Nos hemos visto sólo dos veces, pero yo tengo la impresión de que hemos estado viéndonos durante años de años. Será por eso de que nacimos muy cerca en el tiempo. Será porque durante esos años de años nos hemos escrito, nos hemos mandado tarjetas de Navidad y de viajes, hemos a la distancia hablado de libros y de palabras, nos hemos dado noticias de nuestros hijos y de nuestros nietos; será porque uno de mis libros está dedicado a ella y a otra hermana del norte; vaya a saber por qué será.
La primera vez tomamos café en Powell’s, una librería que es un mundo, en Portland, su ciudad lluviosa y bella. La segunda vez en Madison, en un encuentro fantástico de narrativa fantástica en donde se presentó su versión de Kalpa.
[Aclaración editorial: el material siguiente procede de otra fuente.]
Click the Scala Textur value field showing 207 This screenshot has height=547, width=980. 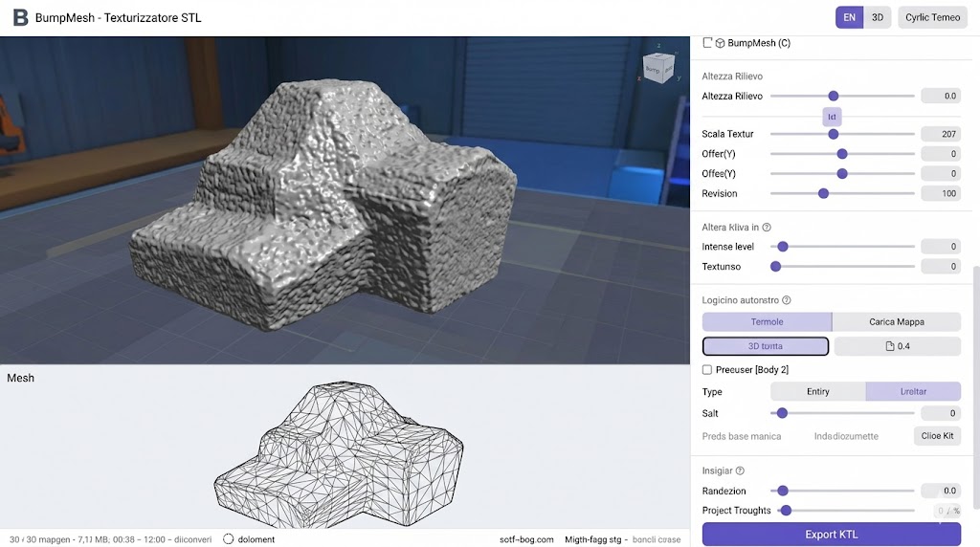click(940, 135)
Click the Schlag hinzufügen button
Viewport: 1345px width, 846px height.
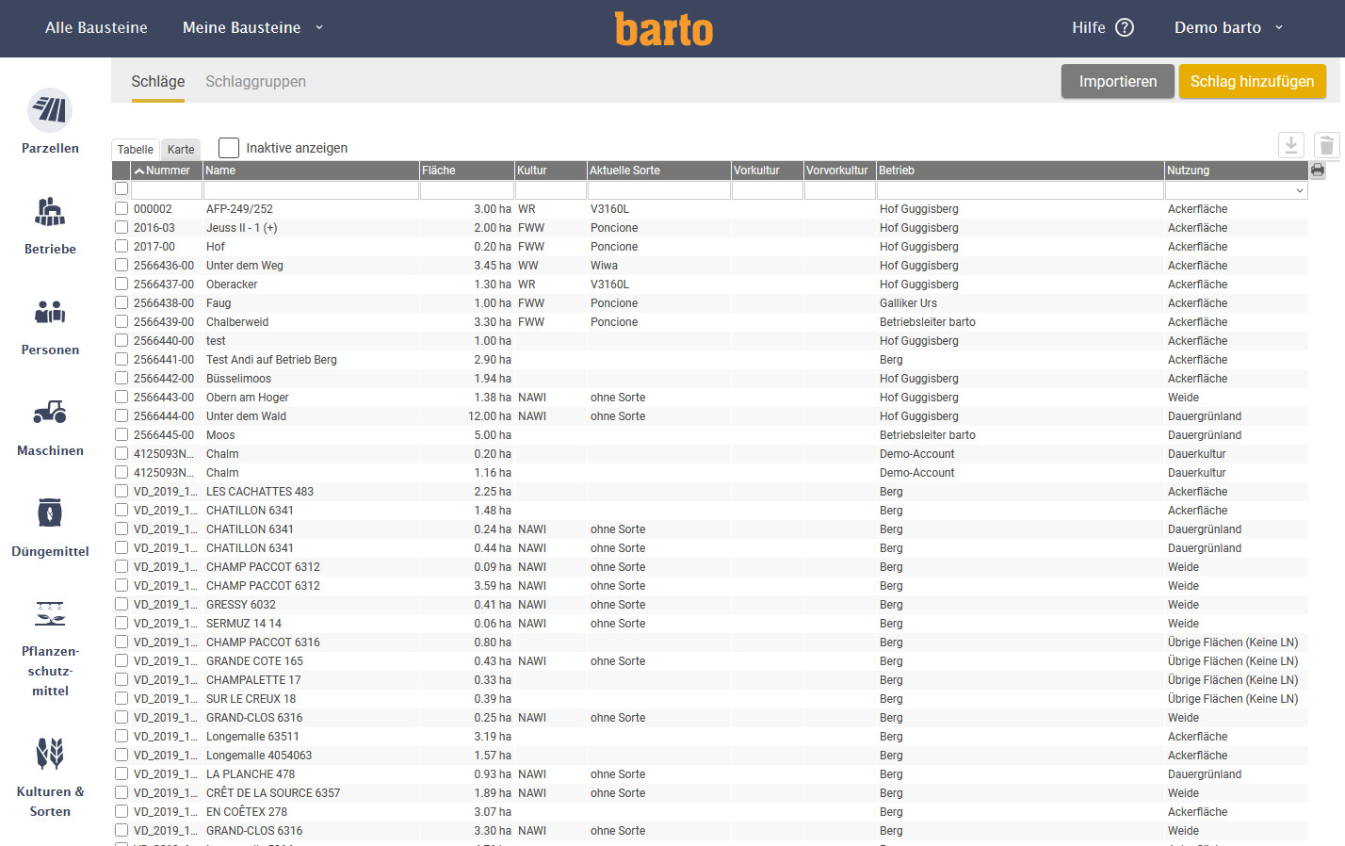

Es que ella una vez tradujo un cuento mío que se publicó en Starlight. Hubo más cartas y más tarjetas y más noticias y después fue cuestión de Kalpa Imperial que acababa de leer, y cuando me mandó la primera parte, me pareció, y se lo dije, que era perfecta. Vino un intervalo con poetas latinoamericanas que ella traducía aunque no por eso dejábamos de escribirnos, y entonces sí, así, sin anestesia, sin previo aviso, un día me dijo que 1) tenía Internet, cosa hasta el momento increíble porque se había resistido heroicamente a tenerlo; 2) me ponía en contacto con su agente a ver si se podía publicar su traducción de Kalpa Imperial en Estados Unidos.
Cosa que sí sucedió: de pronto estábamos en Terramar, ella y yo y las poetas latinoamericanas y los reyes y Ged y Erreth-Akbé y subimos desde la Mar Abierta a las Noventa Islas y pagamos con marfil las sedas que compramos en Lorbaneria, y esperamos el día más corto del año para celebrar la Larga Danza y nos sentimos dichosas porque aunque no sabemos todos los nombres verdaderos de todas las cosas sí conocemos el de la felicidad de las palabras. No he conseguido hasta ahora que desde Terramar nos vengamos hasta acá, al sur del sur para que ella se asome al Paraná, el Padre del Mar. Pero quién sabe, tal vez un día de éstos.